What is a key advantage of using peptidomimetics in drug design?

Increased membrane permeation (correct)

Decreased bioavailability

Enhanced proteolysis of the drug

Reduced receptor binding

Which method is NOT a strategy to overcome the challenges posed by peptides as drug candidates?

Increasing primary amides at cleavage sites (D)

In nasal delivery, what aids in the effective administration of peptides?

Co-administration of protease inhibitors and permeation enhancers (C)

What is the main purpose of replacing non-pharmacophoric polar sections of a natural molecule with lipophilic moieties in peptidomimetics?

To increase membrane permeation (B)

What is the natural target for designing inhibitors of HIV protease?

S3 protease cleavage site (A)

Which amino acid residue in the protease mechanism forms a diol intermediate during the reaction?

Asp-25 (A)

Which compound has the highest inhibitory potency (lowest IC50 value) among the Transition State Analogues mentioned?

CO2tBu (A)

What is the role of Saquinavir in peptide drug design?

Decreasing Proteolysis (A)

What is a key feature of Solid Phase Organic Synthesis relevant to Peptidomimetics?

Used in Combinatorial Chemistry (B)

How can structural extension impact the affinity of a molecule towards its target binding site?

Increasing interactions with portions of the target binding site not reached by the natural substrate (A)

Why is blocking the binding of fibrinogen to its receptor valuable in the treatment of stroke and heart attacks?

It prevents platelet aggregation (B)

What is the significance of using a Glucose scaffold analogue for a cyclic peptide agonist in inhibiting Growth Hormone (GH)?

It displays effective GH inhibition in cultured rat anterior pituitary cells (B)

Why are unnatural amino acids used in designing peptidomimetic drugs?

To increase affinity to target binding sites (C)

In peptidomimetic design, what does conformational restriction along the peptide backbone aim to achieve?

Enhance specificity and mimic secondary structures (D)

How does mimicking secondary structure contribute to peptidomimetic drug design?

Aids in improving the interaction with the target molecule (B)

What is a common way to change a peptide backbone to improve its properties?

Pseudopeptides (D)

How do peptidomimetics help overcome the limitations of using active peptides as drugs?

By improving hydrolytic stability and enhancing membrane penetration (B)

In drug discovery, what approach aims to produce hundreds to thousands of new compounds using Solid Phase Organic Synthesis?

Combinatorial approach (D)

What is a key advantage of peptoids in drug design?

Increased proteolysis resistance (D)

Why are most peptides with significant biological activity not administered unchanged as drugs?

Due to adverse ADME profiles (A)

Which strategy is employed by peptidomimetics to retain the activity of active peptides?

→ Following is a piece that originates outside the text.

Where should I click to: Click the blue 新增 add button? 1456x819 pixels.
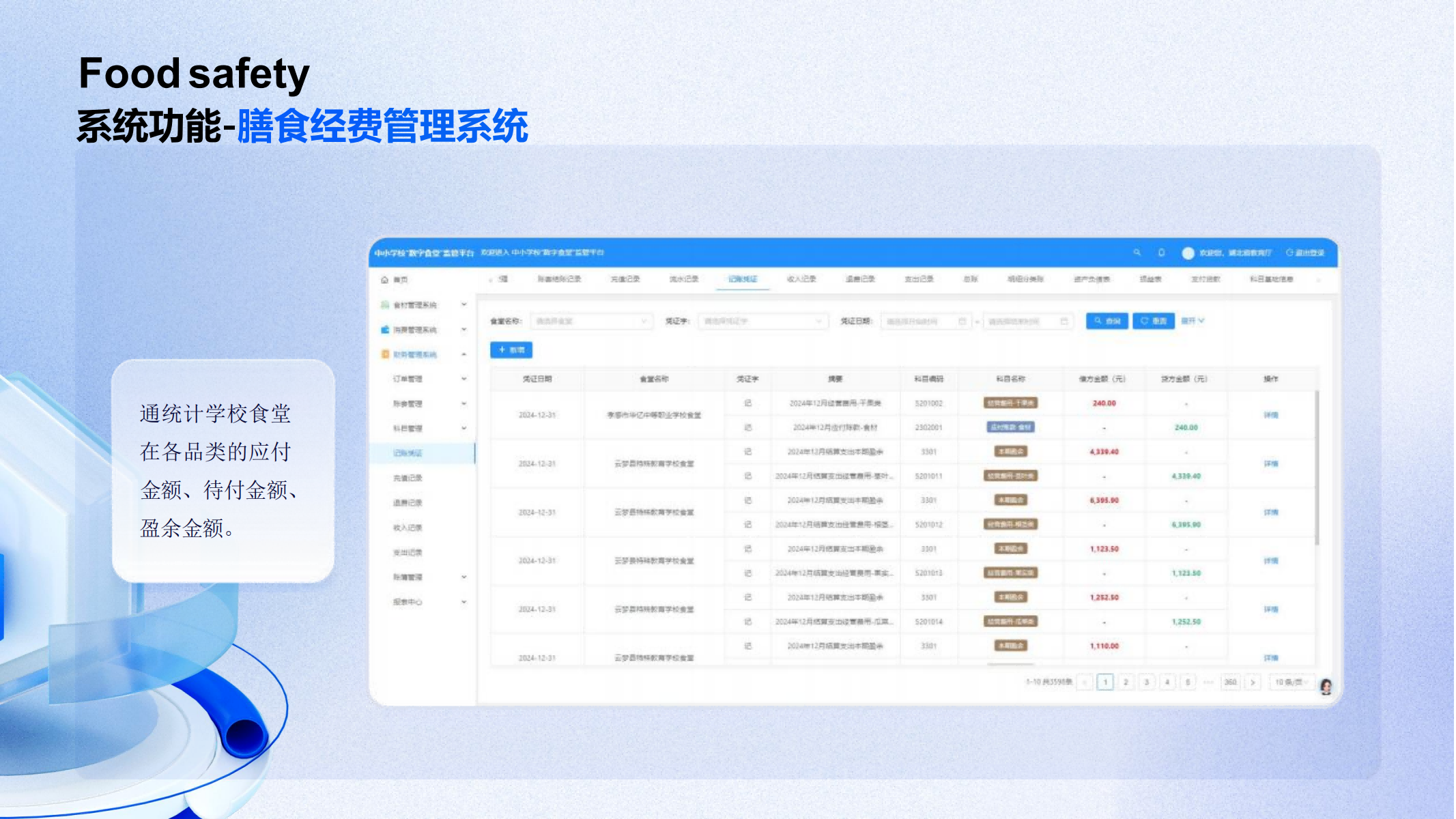point(511,350)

Appropriate display of binding subunits in 3-dimensional space (D)

Which enzymatic cleavage would be a concern for a peptide with a C-terminal residue entering the gastrointestinal tract?

Carboxypeptidases (B)

Why are full-sized proteins generally more resistant to enzymatic digestion than small proteins and polypeptides?

Their compact globular nature (D)

Which enzyme would be most likely to cleave a peptide at the N-terminal end?

Aminopeptidases (A)

In which part of the gastrointestinal tract would a peptide encounter trypsin, chymotrypsin, and elastase?

Small intestine (A)

Which of the following is a strategy to overcome poor passage of hydrophilic peptides through lipid membranes?

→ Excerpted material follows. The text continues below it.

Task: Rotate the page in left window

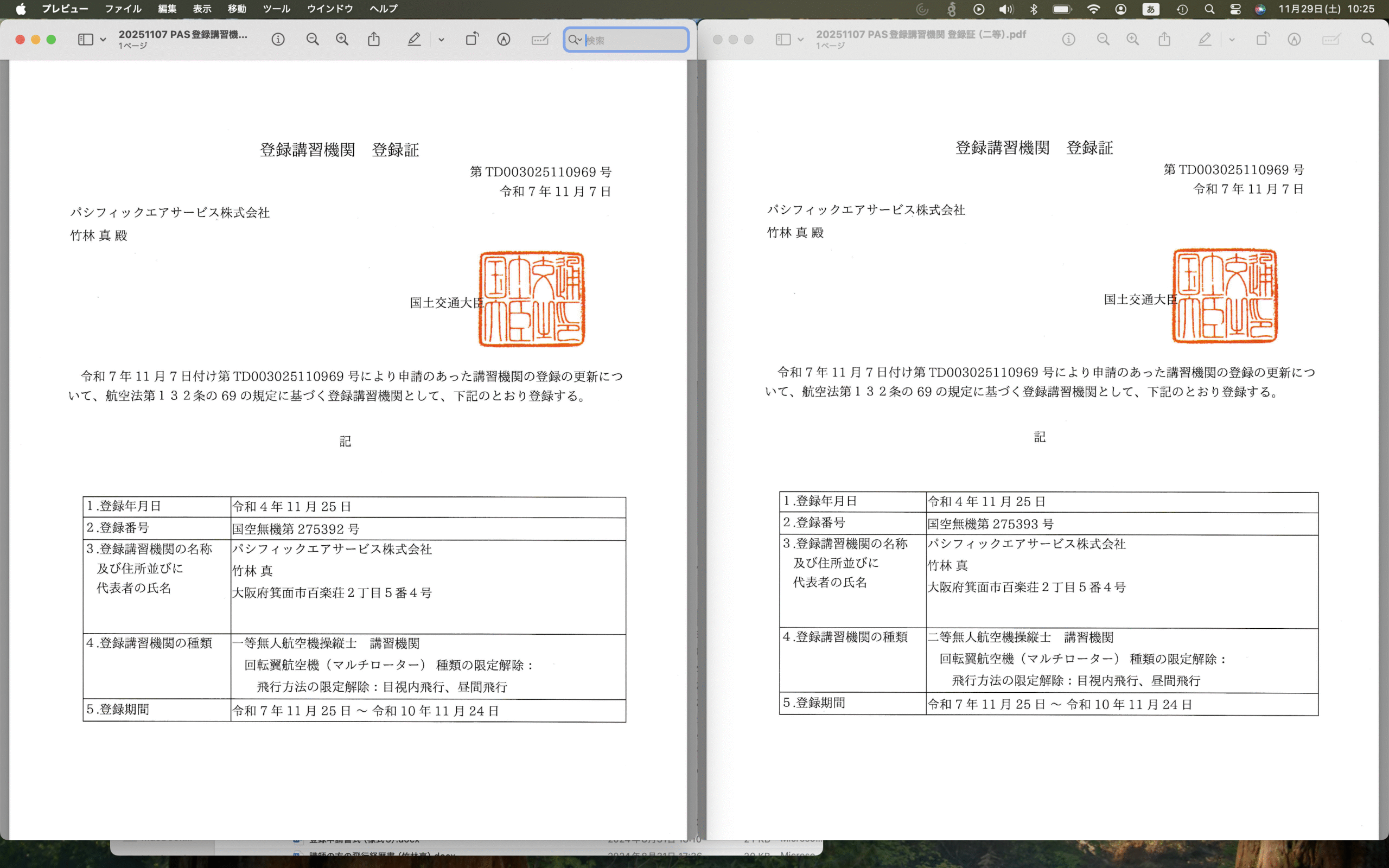Action: [472, 40]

Development of peptidomimetic drugs (B)

Why can the enzymatic hydrolysis of peptide bonds in the gastrointestinal tract pose a challenge for oral administration of peptides?

Enzymes like pepsin and trypsin can degrade peptides (D)

What is the role of Saquinavir in peptide drug design?

Saquinavir acts as an HIV protease inhibitor in drug design.

How does mimicking secondary structure contribute to peptidomimetic drug design?

Mimicking secondary structure helps enhance the stability and activity of peptidomimetics.

What strategy can be used to increase resistance to proteolysis while retaining intended activity of peptides?

One strategy is to replace non-pharmacophoric polar sections with lipophilic moieties.

What is the natural target for designing inhibitors of HIV protease?

The natural target is the S3 protease cleavage site in viral polypeptides.

Why are full-sized proteins generally more resistant to enzymatic digestion than small proteins and polypeptides?

Full-sized proteins have more complex structures and tertiary interactions that make them less susceptible to proteolysis.